The second evaluation study serves to compare the developed CBIR system with a traditional interface that simply ranks images based on similarity. It is shown that the developed system provides increased diagnostic utility and user trust and decreases the perceived workload. In addition to these quantitative metrics, the authors also mention qualitative findings. They find that the refine-by-concept tools is very popular among the participating pathologists which are asking for further concepts to be implemented. Moreover, it is mentioned that the refinement tools helped with tracking the likelihood of hypotheses and reducing the problem complexity. In their discussion of the results, the authors suggest that refinement tools can be useful for narrowing the semantic gap between mental models of pathologists and ML models.
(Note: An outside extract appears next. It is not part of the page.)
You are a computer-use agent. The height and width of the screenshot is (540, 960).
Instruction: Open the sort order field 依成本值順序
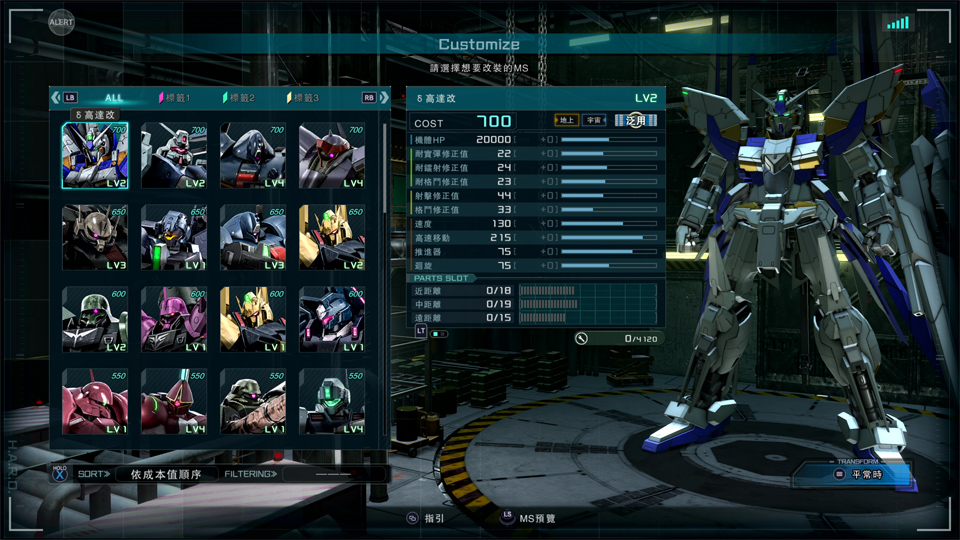point(165,474)
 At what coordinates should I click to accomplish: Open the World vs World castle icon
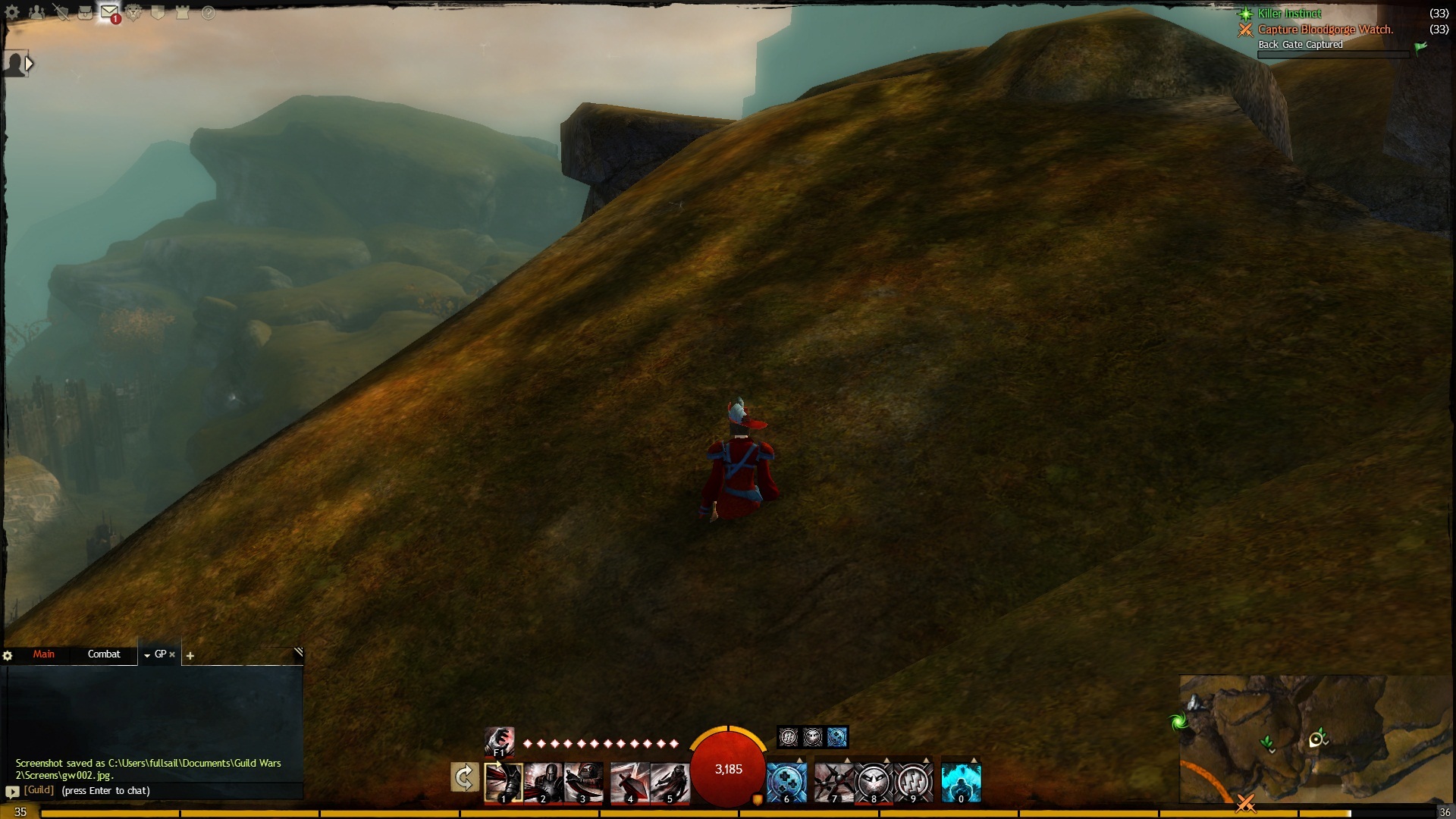183,13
Takeaways for transparency research

As we saw in the last edition, explainability techniques are most commonly used by data scientists and ML engineers for model debugging purposes in current practice. However, it is compulsory to include these techniques into ML-based systems for effective human-AI collaboration in high-stakes decision-making contexts like medical diagnosis. An often cited problem of current ML-based systems in these contexts is the semantic gap between the mental models of human and machine. In short, humans have a hard time developing a mental model of ML-based systems, which decreases their trust in these systems (especially when encountering surprising predictions). As the findings from this paper provide promising ways to narrow the semantic gap, they can thus be valuable for transparency research as a whole. The results point to the relevance of interactive ML which enables users to engage with ML-based systems more deeply instead of simply consuming their predictions.